Stored rows:
###

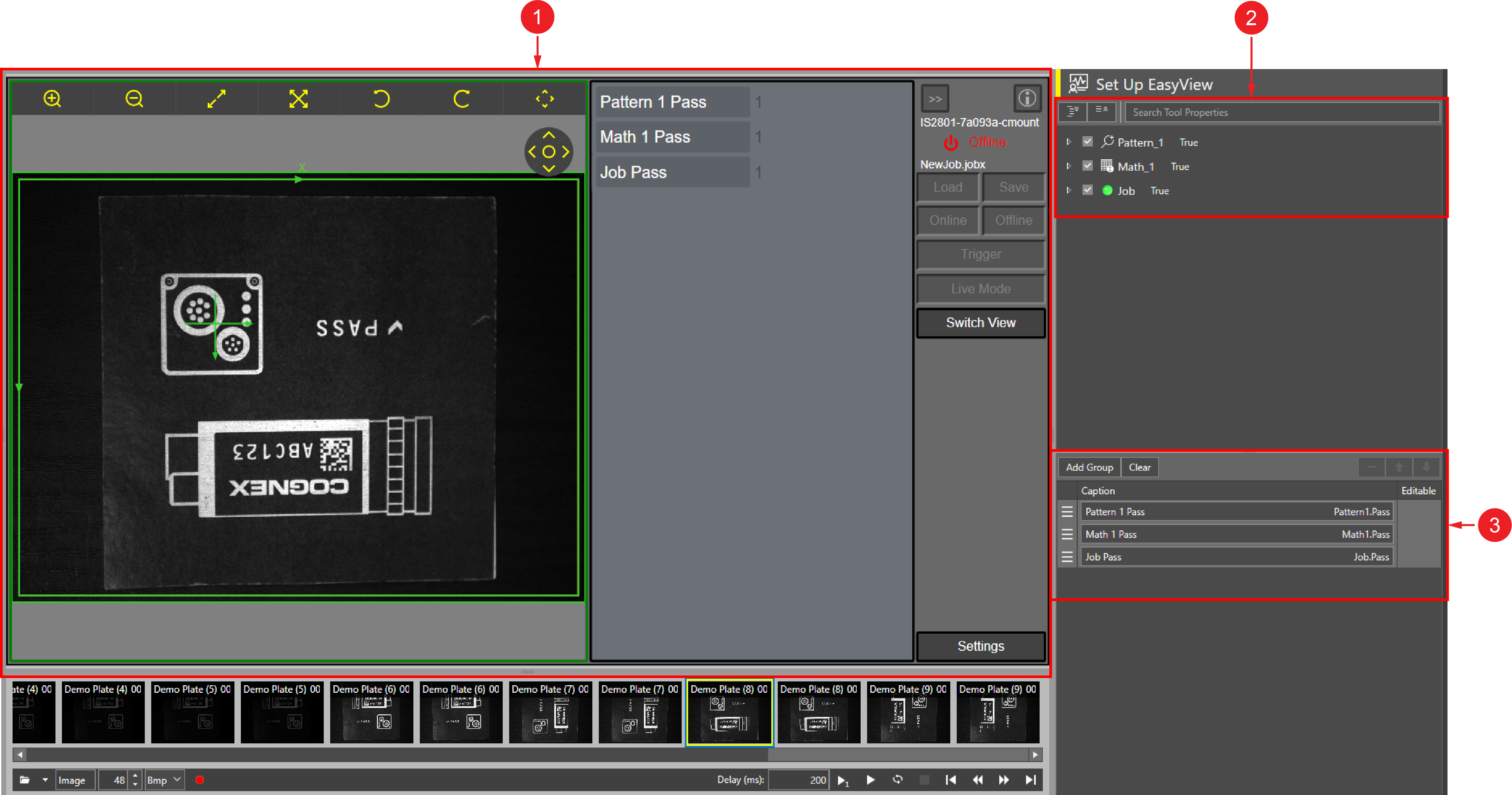Open the Settings button
The height and width of the screenshot is (795, 1512).
pyautogui.click(x=980, y=646)
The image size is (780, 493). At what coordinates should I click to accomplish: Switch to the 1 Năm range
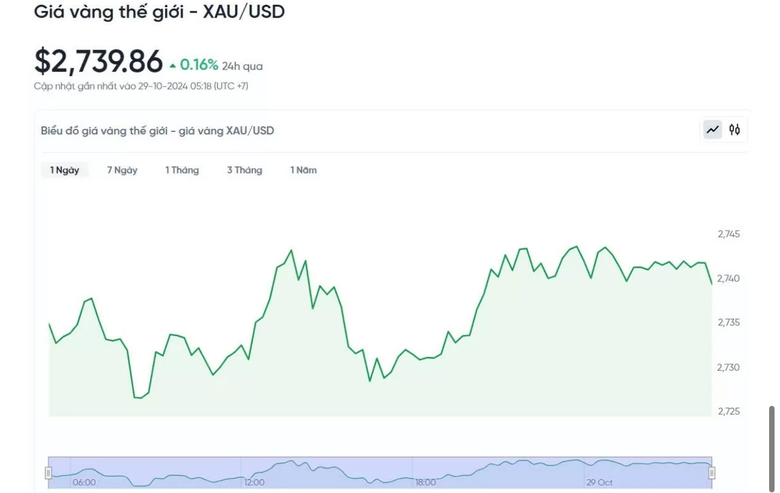pos(303,170)
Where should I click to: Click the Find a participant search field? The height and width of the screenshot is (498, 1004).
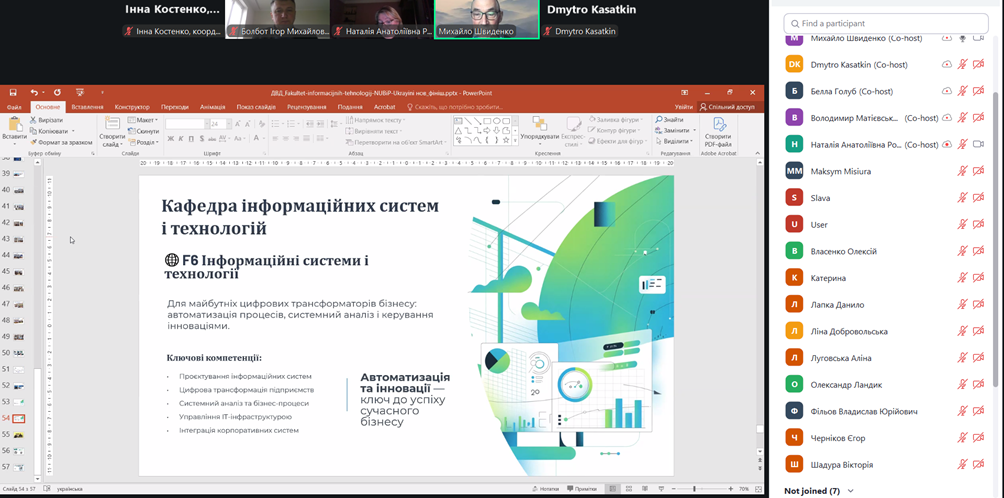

###

Objective:
Can you rewrite the listing from the line with "The image size" through its end, putting "position" in place of "coordinates" and changing nothing else? Leave the pictures out.

Solution:
The image size is (780, 493). At what position should I click to accomplish: Switch to the 1 Năm range
pos(303,170)
Where should I click to: Click the Find a participant search field? The height and width of the screenshot is (498, 1004).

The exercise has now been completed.